Beginner: Party kommt vor Haltung

Alle Arme wippen im Beat. Tausende sind es, die auf und ab gehen und in der Lanxess Arena ein bisschen wie die Tentakel einer gigantischen Hip-Hop-Anemone wirken. Auf und ab, auf und ab, auf und ab zum kollektiven Gruß in Richtung Bühne, um eine der wohl berühmtesten und prägendsten deutschen Rap-Crews zu würdigen. Dort, an den Stufen einer Pyramide aus Licht, springen Denyo und Eizi Eiz (den viele eher als Jan Delay kennen) umher, so als ob es die vergangenen 13 Jahre nicht gegeben hätte, in denen die Beginner Funkstille bewahrt hatten und in denen sie, so zumindest das Urteil vieler Kritiker angesichts der neuen Platte „Advanced Chemistry“, ihren Schwung verloren hätten. Nichts mehr zu sagen, nichts mehr zu melden.

Stimmt nur zum Teil. In Köln, beim größten Konzert ihrer bisherigen Karriere, beweisen die Beginner, dass mit ihnen durchaus noch zu rechnen ist. Denn auch wenn nicht alle neuen Songs qualitativ mit den alten Titeln mithalten können, wissen Denyo, der auf der Pyramide thronende DJ Mad und Eizi Eiz immerhin noch eins: Wie man eine riesige Party feiert. Auch wenn die Haltung dabei ein bisschen zu kurz kommt.

Die Dimensionen der gut gefüllten Arena zeigen dabei Wirkung – im Guten wie im Schlechten. Auf der einen Seite sind die Beginner absolut begeistert, so sehr, dass sie eigentlich direkt nach dem Opener „Ahnma“ wieder von der Bühne gehen wollen, weil es ja besser kaum werden kann. Auf der anderen Seite fordert die nicht ganz einfache Akustik ihren Tribut, lässt an manchen Stellen die massiven Bässe zu sehr wummern, auch wenn es längst nicht so schlimm ist wie beim Support-Act Afrob, der gar nicht mehr zu verstehen war. Egal, das Publikum ist ohnehin überaus textsicher. Viele sind Fans der ersten Stunde, haben sich damals mit „Bambule“ sozialisiert und sind jetzt auch in erster Linie wegen der alten Titel gekommen. Die kriegen sie – und mehr. Immerhin sind die Beginner nicht alleine in die Domstadt gekommen, sondern haben ihre Idole mitgebracht: Die Heidelberger Hip-Hop-Pioniere Torch und Toni-L von Advanced Chemistry . Und so erklingt neben Klassikern wie „Hammerhart“, „Füchse“ und „Liebeslied“, die immer noch zünden, eben auch „Wir waren mal Stars“ sowie leider nur die erste Strophe von „Fremd im eigenen Land“, jenem gesellschaftskritischen Rap, der heute noch genauso aktuell ist wie vor 25 Jahren.

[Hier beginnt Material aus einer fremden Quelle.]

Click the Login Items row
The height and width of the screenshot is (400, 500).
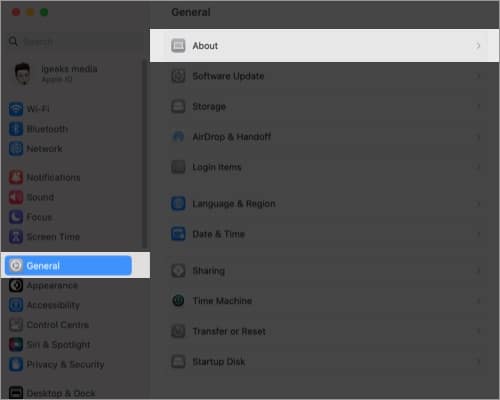click(x=325, y=167)

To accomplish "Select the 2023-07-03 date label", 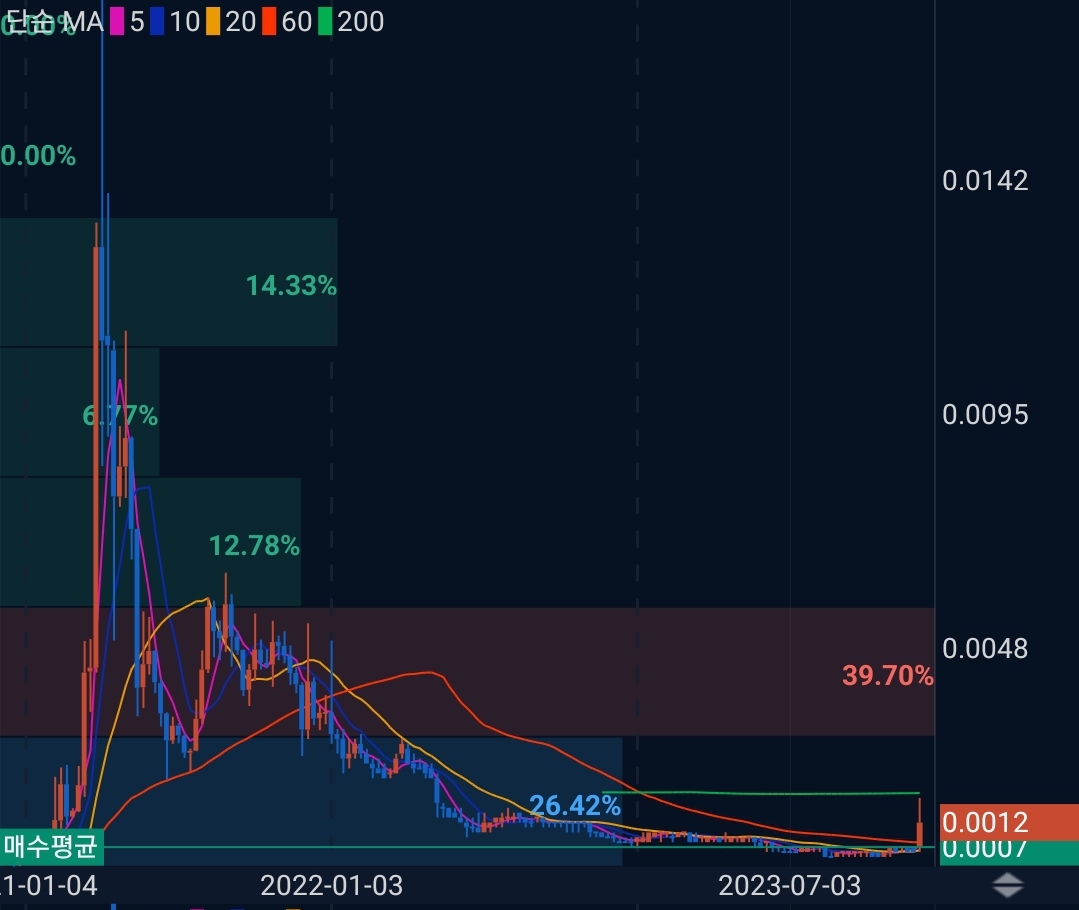I will pyautogui.click(x=789, y=886).
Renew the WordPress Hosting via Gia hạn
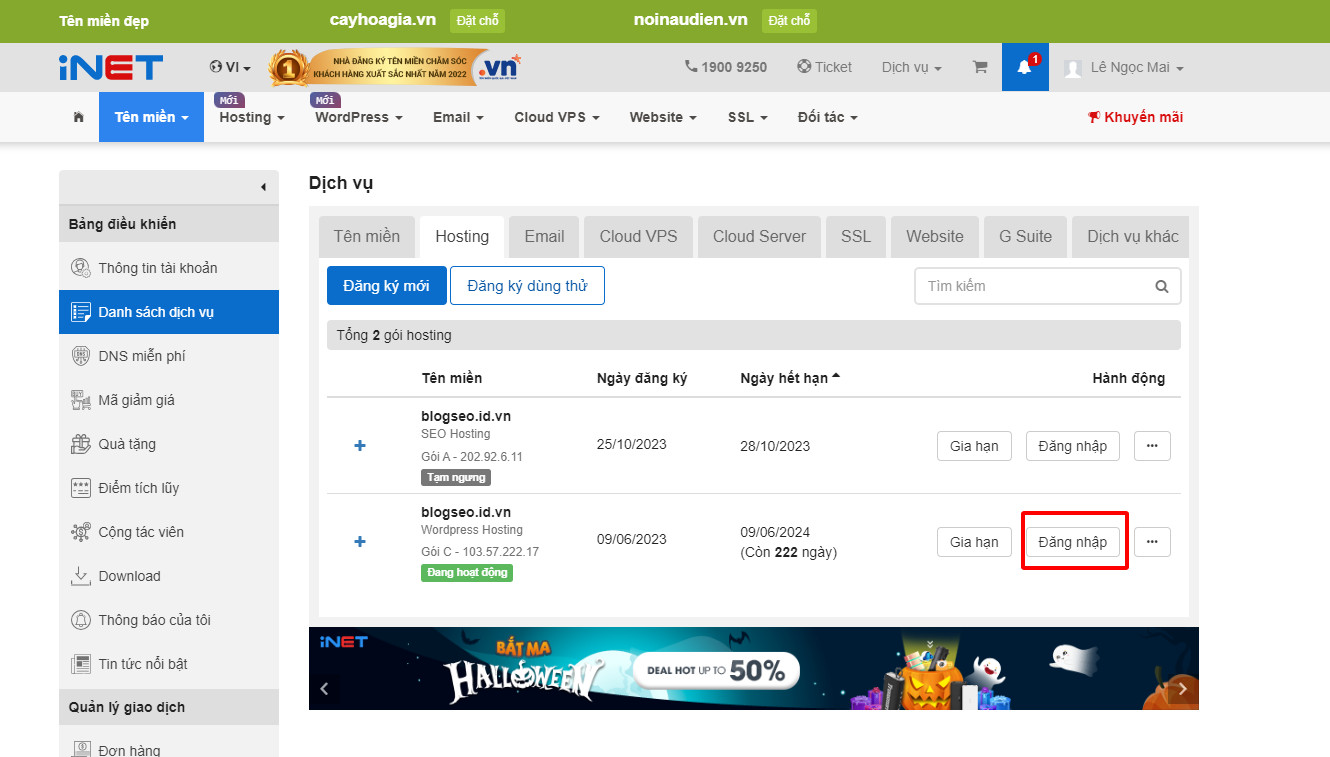1330x757 pixels. point(973,541)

Doch genau diese Einstellung, für die auch die Beginner früher berühmt waren, fehlt bei den neuen Songs des Trios. Stattdessen rappt Eizi Eiz fröhlich „Yippie yippie yeah, ich habe einen im Tee / Und schmiere meine Popel an einen BMW“ („Schelle“), während Denyo greint „Mann, ich fühl mich Asbach Uralt / Doch wen wundert's nach 50 Kurzen / Ich geh auf Klo nochmal gründlich furzen“ („Kater“). Lyrik für Abgestiegene. Klar, nicht jeder Vers muss perfekt sein, und schon bei „Fäule“ heißt es selbstkritisch „So viele Dinge die passieren und ich schreib drüber / mal wie Bertolt Brecht, mal eher wie Mike Krüger“ – aber die Balance muss stimmen. In Köln kippt sie eben massiv in Richtung Party, nur selten setzen sich die Beginner mit politischen Themen auseinander. Will das Publikum aber auch nicht anders: Es feiert die Beginner gerade für ihre Unbekümmertheit, singt selbst beim Nena-Cover „Irgendwie, Irgendwo, Irgendwann“ fröhlich mit und stimmen wahrscheinlich einem Ausspruch von Eizi Eiz gegen Ende des Konzerts uneingeschränkt zu: „Wir werden diesen Abend nie vergessen. Es war einer der geilsten Auftritte in unserem Leben!“ Na dann ist ja alles in Ordnung.